Sandkrise ähnlich dramatisch wie Klimawandel und Artensterben
Tatsächlich schreitet der Raubbau an den letzten Sandreserven in einem derart bedrohlichen Tempo voran, dass das Umweltprogramm der Vereinten Nationen (UNEP) vor den in vielerlei Hinsicht verheerenden Folgen in einem eigenen Report warnt. An Dramatik für das Überleben der Menschheit steht die Sandkrise dem Klimawandel und dem Artensterben kaum nach,
Ohne Sand keine Photovoltaik, kein Elektronik und kein Wolkenkratzer
Um das Ausmaß zu verstehen, muss man zweierlei wissen. Ob Kosmetik, Glas, Elektronik, Asphalt, Beton oder Solarzellen – in all diesen massenhaft hergestellten Produkten stecken die feinen Körner. Das treibt die Nachfrage nach diesem heute schon nach Wasser meist ausgebeutetem endlichen Rohstoff in immer neue Höhen. Auf 50 Milliarden Tonnen jährlich schätzen Forscher sie inzwischen.

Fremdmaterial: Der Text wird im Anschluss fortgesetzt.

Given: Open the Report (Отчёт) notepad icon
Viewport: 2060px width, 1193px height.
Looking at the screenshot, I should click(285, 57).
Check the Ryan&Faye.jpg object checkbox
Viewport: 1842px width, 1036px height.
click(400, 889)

Die Nachfrage wird sich mehr als verdoppeln
Ganz besonders der Bauboom in China und anderen asiatischen Staaten eskaliert ihren Berechnungen zufolge den Bedarf. Er wird sich allein in diesem Sektor bis zum Ende des Jahrhunderts von jährlich zehn auf 25 Milliarden Tonnen mehr als verdoppeln – die jährlichen verfügbaren Reserven liegen aber bei zehn Milliarden Tonnen. Wegen der Knappheit wird sich auch der Sandpreis mehr als verdoppeln: von rund acht auf annähernd 20 US-Dollar je Tonne, so die Prognose (siehe Grafik unten).
Selbst Wüstenländer wie Katar und Saudi-Arabien transportieren für ihre Wolkenkratzer Sand aus Kanada und Australien heran. Denn als Baustoff sind nur kantige Exemplare bestimmter Größe tauglich, nicht jedoch die vom Wind rund geschliffenen Körner aus der Wüste. Das erklärt die eklatante Knappheit.
Inseln versinken im Meer
Der zur Weiterverarbeitung geeignete Sand findet sich vor allem in Flüssen aus Hochgebirgen, in den Flussdeltas und an Stränden. Er wird gnadenlos weggebaggert; der oft unkontrollierte Abbau hinterlässt verwüstete Biotope und Landstriche. Vor Indonesien sind schon ganz Inseln im Meer versunken, nachdem sie ihrer schützenden Sandwälle beraubt wurden. Die Niederlande zerstören weite Flächen des Meeresbodens vor ihrer Küste, weil sie den dortigen Sand für höhere Deiche gegen den steigenden Meeresspiegel infolge des Klimawandels verwenden. Den Teufel mit dem Beelzebub austreiben, nennt man das wohl.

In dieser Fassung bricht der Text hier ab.